Strong links to the local community give children regular opportunities to learn about the wider world and how to care for others. For example, children visit pensioner groups to sing songs and read stories together.Parent partnership is embraced by both staff and families, with extensive opportunities for shared working.

Parents speak extremely highly of the team and the nurturing yet educational environment they provide for their children. Parents praise opportunities to join the setting and share information, in particular at regular coffee mornings and 'stay-and-play' sessions. Parents express their gratitude for the links and information sent home about books and songs children are learning so they can then continue them at home too.

Pastoral care is at the heart of this nurturing and calm setting. There is a strong focus on mental health and the staff express their appreciation at the way leaders care about their well-being and workload.Staff are highly perceptive and responsive.

They observe children's learning methodically and closely. They meet regularly and reflect on the children's interests and learning needs so that careful adjustments can be made.

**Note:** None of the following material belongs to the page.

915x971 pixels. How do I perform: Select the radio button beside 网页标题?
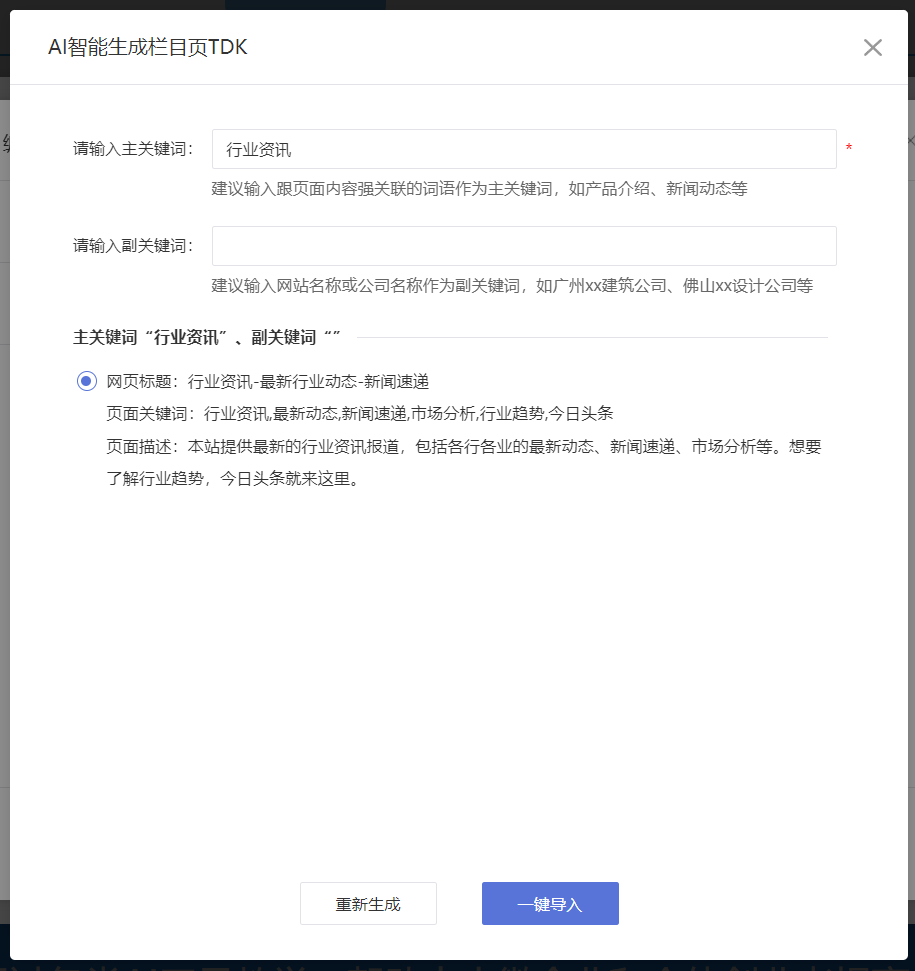click(x=86, y=381)
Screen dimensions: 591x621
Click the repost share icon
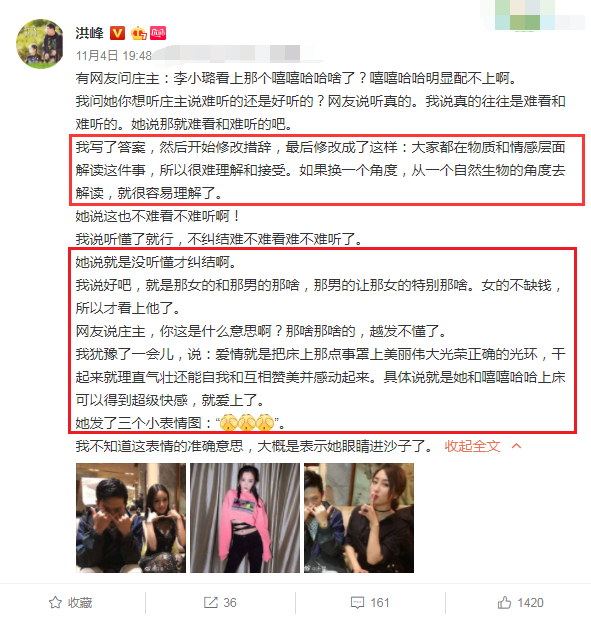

For example, staff noticed that children were not accessing role play outside, so they changed their approach and now use a shed for imaginary play.

During the inspection, children were deeply engrossed in writing their shopping lists and excited to visit the shed shop.


The arrangements for safeguarding are effective.Staff have strong practices and procedures in place to keep the setting safe and secure.

They are fully aware of their responsibilities to protect children from harm. All staff attend regular safeguarding training and use this knowledge to effectively spot the early signs that children and families may need help.Safe recruitment procedures are followed, and leaders make sure that all the necessary checks are made on staff to ensure they are suitable to work with children.

There are rigorous record-keeping systems in place. Staff make sure regular risk assessments are completed and acted on. For example, the staff have recently covered the garden railings with bamboo fencing so that members of the public cannot view the children when they are playing outside.